What you have to do:
Please set down the records below exactly as they appear.

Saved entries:

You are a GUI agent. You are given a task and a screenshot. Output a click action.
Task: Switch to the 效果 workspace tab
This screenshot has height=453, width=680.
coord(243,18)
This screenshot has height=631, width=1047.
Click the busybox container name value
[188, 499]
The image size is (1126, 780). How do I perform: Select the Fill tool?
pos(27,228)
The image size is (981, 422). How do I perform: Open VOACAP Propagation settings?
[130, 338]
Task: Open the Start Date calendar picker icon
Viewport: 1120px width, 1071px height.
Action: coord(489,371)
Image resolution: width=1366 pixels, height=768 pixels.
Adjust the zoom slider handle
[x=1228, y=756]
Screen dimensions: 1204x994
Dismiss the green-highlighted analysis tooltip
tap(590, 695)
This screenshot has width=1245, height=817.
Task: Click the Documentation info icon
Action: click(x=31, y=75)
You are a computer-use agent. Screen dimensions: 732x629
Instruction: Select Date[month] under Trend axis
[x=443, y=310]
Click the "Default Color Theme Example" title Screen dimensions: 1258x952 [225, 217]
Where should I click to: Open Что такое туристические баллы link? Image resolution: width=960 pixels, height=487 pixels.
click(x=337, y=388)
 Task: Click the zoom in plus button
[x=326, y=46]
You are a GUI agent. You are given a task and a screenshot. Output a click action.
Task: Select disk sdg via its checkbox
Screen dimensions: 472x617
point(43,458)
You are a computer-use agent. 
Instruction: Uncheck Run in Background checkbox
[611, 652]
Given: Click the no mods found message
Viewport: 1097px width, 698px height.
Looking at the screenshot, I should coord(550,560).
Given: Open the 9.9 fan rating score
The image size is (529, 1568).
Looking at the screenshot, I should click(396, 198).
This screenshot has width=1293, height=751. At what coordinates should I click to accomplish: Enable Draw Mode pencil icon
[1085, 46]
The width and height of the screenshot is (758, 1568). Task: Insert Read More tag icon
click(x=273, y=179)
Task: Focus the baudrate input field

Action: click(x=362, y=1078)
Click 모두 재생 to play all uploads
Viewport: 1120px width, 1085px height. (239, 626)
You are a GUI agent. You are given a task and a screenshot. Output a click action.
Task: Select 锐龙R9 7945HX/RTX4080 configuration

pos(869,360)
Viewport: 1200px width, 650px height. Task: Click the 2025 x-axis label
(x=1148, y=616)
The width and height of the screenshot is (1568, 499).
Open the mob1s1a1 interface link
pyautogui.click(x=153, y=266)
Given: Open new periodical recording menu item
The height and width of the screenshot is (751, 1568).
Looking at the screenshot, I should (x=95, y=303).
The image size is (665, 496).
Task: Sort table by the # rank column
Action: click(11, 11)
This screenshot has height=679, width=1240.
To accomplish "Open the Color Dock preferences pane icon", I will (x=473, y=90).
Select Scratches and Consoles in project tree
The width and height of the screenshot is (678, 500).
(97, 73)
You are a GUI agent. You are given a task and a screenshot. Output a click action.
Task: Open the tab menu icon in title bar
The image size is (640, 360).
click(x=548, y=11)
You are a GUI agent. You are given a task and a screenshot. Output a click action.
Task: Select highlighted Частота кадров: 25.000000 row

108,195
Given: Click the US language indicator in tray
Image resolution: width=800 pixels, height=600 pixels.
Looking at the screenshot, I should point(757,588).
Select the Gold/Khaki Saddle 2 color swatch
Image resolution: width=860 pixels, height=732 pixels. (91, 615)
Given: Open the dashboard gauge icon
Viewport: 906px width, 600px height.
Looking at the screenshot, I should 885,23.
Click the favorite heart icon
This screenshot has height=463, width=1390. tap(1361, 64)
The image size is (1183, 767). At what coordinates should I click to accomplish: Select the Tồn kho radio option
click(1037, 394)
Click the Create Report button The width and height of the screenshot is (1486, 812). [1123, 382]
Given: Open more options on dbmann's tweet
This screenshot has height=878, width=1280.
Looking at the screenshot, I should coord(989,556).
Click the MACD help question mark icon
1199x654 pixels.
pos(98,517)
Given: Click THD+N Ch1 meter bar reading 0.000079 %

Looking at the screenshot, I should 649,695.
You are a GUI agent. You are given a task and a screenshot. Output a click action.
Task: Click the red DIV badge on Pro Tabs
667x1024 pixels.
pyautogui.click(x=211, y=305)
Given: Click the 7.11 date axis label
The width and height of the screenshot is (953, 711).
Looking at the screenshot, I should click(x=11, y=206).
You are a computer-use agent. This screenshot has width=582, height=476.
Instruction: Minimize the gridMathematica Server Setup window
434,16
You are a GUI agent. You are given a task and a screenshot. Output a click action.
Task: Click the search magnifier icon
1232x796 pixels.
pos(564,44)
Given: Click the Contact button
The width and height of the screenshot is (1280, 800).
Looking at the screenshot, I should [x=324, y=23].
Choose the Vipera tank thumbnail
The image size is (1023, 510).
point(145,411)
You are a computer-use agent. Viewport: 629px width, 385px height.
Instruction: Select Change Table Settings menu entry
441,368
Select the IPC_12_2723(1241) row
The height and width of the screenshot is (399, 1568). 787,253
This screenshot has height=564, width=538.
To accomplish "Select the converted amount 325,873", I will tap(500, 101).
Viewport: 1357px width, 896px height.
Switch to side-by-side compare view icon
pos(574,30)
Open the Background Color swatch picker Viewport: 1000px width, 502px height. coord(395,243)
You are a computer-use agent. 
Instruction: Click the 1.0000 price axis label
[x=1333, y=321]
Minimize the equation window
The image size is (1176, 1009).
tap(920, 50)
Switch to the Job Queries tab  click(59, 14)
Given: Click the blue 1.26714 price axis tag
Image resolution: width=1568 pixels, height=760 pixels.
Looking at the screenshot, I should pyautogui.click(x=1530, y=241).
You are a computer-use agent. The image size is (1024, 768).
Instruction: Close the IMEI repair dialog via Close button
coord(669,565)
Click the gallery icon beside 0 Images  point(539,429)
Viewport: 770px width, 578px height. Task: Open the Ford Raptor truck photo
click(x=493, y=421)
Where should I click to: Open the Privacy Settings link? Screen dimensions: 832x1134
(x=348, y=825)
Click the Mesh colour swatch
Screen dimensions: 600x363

Solution to this problem:
You are a GUI agent. You are given a task and a screenshot. Output a click action.
Task: Switch to the 效果 workspace tab
This screenshot has height=453, width=680.
coord(243,18)
This screenshot has height=631, width=1047.
Click the busybox container name value
[188, 499]
The image size is (1126, 780). How do I perform: Select the Fill tool?
pos(27,228)
The image size is (981, 422). How do I perform: Open VOACAP Propagation settings?
[130, 338]
Task: Open the Start Date calendar picker icon
Viewport: 1120px width, 1071px height.
Action: coord(489,371)
Image resolution: width=1366 pixels, height=768 pixels.
Adjust the zoom slider handle
[x=1228, y=756]
Screen dimensions: 1204x994
Dismiss the green-highlighted analysis tooltip
tap(590, 695)
This screenshot has width=1245, height=817.
Task: Click the Documentation info icon
Action: click(x=31, y=75)
You are a computer-use agent. Screen dimensions: 732x629
Instruction: Select Date[month] under Trend axis
[x=443, y=310]
Click the "Default Color Theme Example" title Screen dimensions: 1258x952 [225, 217]
Where should I click to: Open Что такое туристические баллы link? Image resolution: width=960 pixels, height=487 pixels.
click(x=337, y=388)
 Task: Click the zoom in plus button
[x=326, y=46]
You are a GUI agent. You are given a task and a screenshot. Output a click action.
Task: Select disk sdg via its checkbox
Screen dimensions: 472x617
point(43,458)
You are a computer-use agent. 
Instruction: Uncheck Run in Background checkbox
[611, 652]
Given: Click the no mods found message
Viewport: 1097px width, 698px height.
Looking at the screenshot, I should coord(550,560).
Given: Open the 9.9 fan rating score
The image size is (529, 1568).
Looking at the screenshot, I should click(396, 198).
This screenshot has width=1293, height=751. At what coordinates should I click to accomplish: Enable Draw Mode pencil icon
[1085, 46]
The width and height of the screenshot is (758, 1568). Task: Insert Read More tag icon
click(x=273, y=179)
Task: Focus the baudrate input field

Action: click(x=362, y=1078)
Click 모두 재생 to play all uploads
Viewport: 1120px width, 1085px height. (239, 626)
You are a GUI agent. You are given a task and a screenshot. Output a click action.
Task: Select 锐龙R9 7945HX/RTX4080 configuration

pos(869,360)
Viewport: 1200px width, 650px height. Task: Click the 2025 x-axis label
(x=1148, y=616)
The width and height of the screenshot is (1568, 499).
Open the mob1s1a1 interface link
pyautogui.click(x=153, y=266)
Given: Open new periodical recording menu item
The height and width of the screenshot is (751, 1568).
Looking at the screenshot, I should (x=95, y=303).
The image size is (665, 496).
Task: Sort table by the # rank column
Action: click(11, 11)
This screenshot has height=679, width=1240.
To accomplish "Open the Color Dock preferences pane icon", I will (x=473, y=90).
Select Scratches and Consoles in project tree
The width and height of the screenshot is (678, 500).
(97, 73)
You are a GUI agent. You are given a task and a screenshot. Output a click action.
Task: Open the tab menu icon in title bar
The image size is (640, 360).
click(x=548, y=11)
You are a GUI agent. You are given a task and a screenshot. Output a click action.
Task: Select highlighted Частота кадров: 25.000000 row

108,195
Given: Click the US language indicator in tray
Image resolution: width=800 pixels, height=600 pixels.
Looking at the screenshot, I should point(757,588).
Select the Gold/Khaki Saddle 2 color swatch
Image resolution: width=860 pixels, height=732 pixels. (91, 615)
Given: Open the dashboard gauge icon
Viewport: 906px width, 600px height.
Looking at the screenshot, I should 885,23.
Click the favorite heart icon
This screenshot has height=463, width=1390. tap(1361, 64)
The image size is (1183, 767). At what coordinates should I click to accomplish: Select the Tồn kho radio option
click(1037, 394)
Click the Create Report button The width and height of the screenshot is (1486, 812). [1123, 382]
Given: Open more options on dbmann's tweet
This screenshot has height=878, width=1280.
Looking at the screenshot, I should coord(989,556).
Click the MACD help question mark icon
1199x654 pixels.
pos(98,517)
Given: Click THD+N Ch1 meter bar reading 0.000079 %

Looking at the screenshot, I should 649,695.
You are a GUI agent. You are given a task and a screenshot. Output a click action.
Task: Click the red DIV badge on Pro Tabs
667x1024 pixels.
pyautogui.click(x=211, y=305)
Given: Click the 7.11 date axis label
The width and height of the screenshot is (953, 711).
Looking at the screenshot, I should click(x=11, y=206).
You are a computer-use agent. This screenshot has width=582, height=476.
Instruction: Minimize the gridMathematica Server Setup window
434,16
You are a GUI agent. You are given a task and a screenshot. Output a click action.
Task: Click the search magnifier icon
1232x796 pixels.
pos(564,44)
Given: Click the Contact button
The width and height of the screenshot is (1280, 800).
Looking at the screenshot, I should [x=324, y=23].
Choose the Vipera tank thumbnail
The image size is (1023, 510).
point(145,411)
You are a computer-use agent. Viewport: 629px width, 385px height.
Instruction: Select Change Table Settings menu entry
441,368
Select the IPC_12_2723(1241) row
The height and width of the screenshot is (399, 1568). 787,253
This screenshot has height=564, width=538.
To accomplish "Select the converted amount 325,873", I will tap(500, 101).
Viewport: 1357px width, 896px height.
Switch to side-by-side compare view icon
pos(574,30)
Open the Background Color swatch picker Viewport: 1000px width, 502px height. coord(395,243)
You are a computer-use agent. 
Instruction: Click the 1.0000 price axis label
[x=1333, y=321]
Minimize the equation window
The image size is (1176, 1009).
tap(920, 50)
Switch to the Job Queries tab  click(59, 14)
Given: Click the blue 1.26714 price axis tag
Image resolution: width=1568 pixels, height=760 pixels.
Looking at the screenshot, I should pyautogui.click(x=1530, y=241).
You are a computer-use agent. The image size is (1024, 768).
Instruction: Close the IMEI repair dialog via Close button
coord(669,565)
Click the gallery icon beside 0 Images  point(539,429)
Viewport: 770px width, 578px height. Task: Open the Ford Raptor truck photo
click(x=493, y=421)
Where should I click to: Open the Privacy Settings link? Screen dimensions: 832x1134
(x=348, y=825)
Click the Mesh colour swatch
Screen dimensions: 600x363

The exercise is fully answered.